* [MATERIAL PROVIDED]:
-- -- --
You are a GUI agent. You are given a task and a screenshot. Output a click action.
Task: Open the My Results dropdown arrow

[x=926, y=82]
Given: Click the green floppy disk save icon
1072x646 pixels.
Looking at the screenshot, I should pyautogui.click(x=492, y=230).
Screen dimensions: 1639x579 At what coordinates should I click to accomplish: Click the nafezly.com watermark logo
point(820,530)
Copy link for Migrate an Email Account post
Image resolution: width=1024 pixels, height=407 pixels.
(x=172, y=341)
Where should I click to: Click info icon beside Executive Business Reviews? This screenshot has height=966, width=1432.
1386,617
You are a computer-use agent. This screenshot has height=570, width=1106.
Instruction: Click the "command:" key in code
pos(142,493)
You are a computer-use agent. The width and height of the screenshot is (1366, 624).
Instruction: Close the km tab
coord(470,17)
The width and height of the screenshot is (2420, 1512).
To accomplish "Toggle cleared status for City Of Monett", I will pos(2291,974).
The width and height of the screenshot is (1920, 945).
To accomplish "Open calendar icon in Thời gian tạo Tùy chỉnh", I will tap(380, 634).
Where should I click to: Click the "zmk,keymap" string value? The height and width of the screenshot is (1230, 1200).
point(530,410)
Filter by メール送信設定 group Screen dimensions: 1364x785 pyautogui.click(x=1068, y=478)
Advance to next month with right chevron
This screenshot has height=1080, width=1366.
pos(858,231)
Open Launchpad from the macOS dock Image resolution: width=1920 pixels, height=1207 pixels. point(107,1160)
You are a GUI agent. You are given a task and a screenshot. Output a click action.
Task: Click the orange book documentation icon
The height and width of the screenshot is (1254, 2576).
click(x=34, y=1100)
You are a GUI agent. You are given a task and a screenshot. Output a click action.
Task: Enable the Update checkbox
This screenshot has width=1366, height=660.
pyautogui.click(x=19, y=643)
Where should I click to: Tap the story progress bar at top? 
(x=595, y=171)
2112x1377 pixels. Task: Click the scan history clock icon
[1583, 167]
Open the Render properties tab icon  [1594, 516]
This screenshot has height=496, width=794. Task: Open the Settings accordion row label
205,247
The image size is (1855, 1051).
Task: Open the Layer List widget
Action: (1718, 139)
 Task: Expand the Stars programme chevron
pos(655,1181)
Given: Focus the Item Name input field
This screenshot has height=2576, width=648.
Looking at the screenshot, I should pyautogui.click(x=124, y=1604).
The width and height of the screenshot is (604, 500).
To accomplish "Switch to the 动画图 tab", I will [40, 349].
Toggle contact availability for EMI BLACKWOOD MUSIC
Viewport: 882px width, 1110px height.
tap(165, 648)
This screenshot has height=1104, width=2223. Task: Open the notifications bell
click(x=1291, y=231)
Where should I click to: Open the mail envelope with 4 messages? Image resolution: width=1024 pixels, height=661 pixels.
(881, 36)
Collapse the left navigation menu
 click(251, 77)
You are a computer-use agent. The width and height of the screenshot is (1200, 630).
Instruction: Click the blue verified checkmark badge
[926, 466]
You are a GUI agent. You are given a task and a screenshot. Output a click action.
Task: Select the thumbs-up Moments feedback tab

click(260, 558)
-- -- --
* [WHAT THE TASK ASKS]:
Can you repeat every line of the listing above exactly?

* [ANSWER]:
You are a GUI agent. You are given a task and a screenshot. Output a click action.
Task: Open the My Results dropdown arrow

[x=926, y=82]
Given: Click the green floppy disk save icon
1072x646 pixels.
Looking at the screenshot, I should pyautogui.click(x=492, y=230).
Screen dimensions: 1639x579 At what coordinates should I click to accomplish: Click the nafezly.com watermark logo
point(820,530)
Copy link for Migrate an Email Account post
Image resolution: width=1024 pixels, height=407 pixels.
(x=172, y=341)
Where should I click to: Click info icon beside Executive Business Reviews? This screenshot has height=966, width=1432.
1386,617
You are a computer-use agent. This screenshot has height=570, width=1106.
Instruction: Click the "command:" key in code
pos(142,493)
You are a computer-use agent. The width and height of the screenshot is (1366, 624).
Instruction: Close the km tab
coord(470,17)
The width and height of the screenshot is (2420, 1512).
To accomplish "Toggle cleared status for City Of Monett", I will pos(2291,974).
The width and height of the screenshot is (1920, 945).
To accomplish "Open calendar icon in Thời gian tạo Tùy chỉnh", I will tap(380, 634).
Where should I click to: Click the "zmk,keymap" string value? The height and width of the screenshot is (1230, 1200).
point(530,410)
Filter by メール送信設定 group Screen dimensions: 1364x785 pyautogui.click(x=1068, y=478)
Advance to next month with right chevron
This screenshot has height=1080, width=1366.
pos(858,231)
Open Launchpad from the macOS dock Image resolution: width=1920 pixels, height=1207 pixels. point(107,1160)
You are a GUI agent. You are given a task and a screenshot. Output a click action.
Task: Click the orange book documentation icon
The height and width of the screenshot is (1254, 2576).
click(x=34, y=1100)
You are a GUI agent. You are given a task and a screenshot. Output a click action.
Task: Enable the Update checkbox
This screenshot has width=1366, height=660.
pyautogui.click(x=19, y=643)
Where should I click to: Tap the story progress bar at top? 
(x=595, y=171)
2112x1377 pixels. Task: Click the scan history clock icon
[1583, 167]
Open the Render properties tab icon  [1594, 516]
This screenshot has height=496, width=794. Task: Open the Settings accordion row label
205,247
The image size is (1855, 1051).
Task: Open the Layer List widget
Action: (1718, 139)
 Task: Expand the Stars programme chevron
pos(655,1181)
Given: Focus the Item Name input field
This screenshot has height=2576, width=648.
Looking at the screenshot, I should pyautogui.click(x=124, y=1604).
The width and height of the screenshot is (604, 500).
To accomplish "Switch to the 动画图 tab", I will [40, 349].
Toggle contact availability for EMI BLACKWOOD MUSIC
Viewport: 882px width, 1110px height.
tap(165, 648)
This screenshot has height=1104, width=2223. Task: Open the notifications bell
click(x=1291, y=231)
Where should I click to: Open the mail envelope with 4 messages? Image resolution: width=1024 pixels, height=661 pixels.
(881, 36)
Collapse the left navigation menu
 click(251, 77)
You are a computer-use agent. The width and height of the screenshot is (1200, 630).
Instruction: Click the blue verified checkmark badge
[926, 466]
You are a GUI agent. You are given a task and a screenshot. Output a click action.
Task: Select the thumbs-up Moments feedback tab

click(260, 558)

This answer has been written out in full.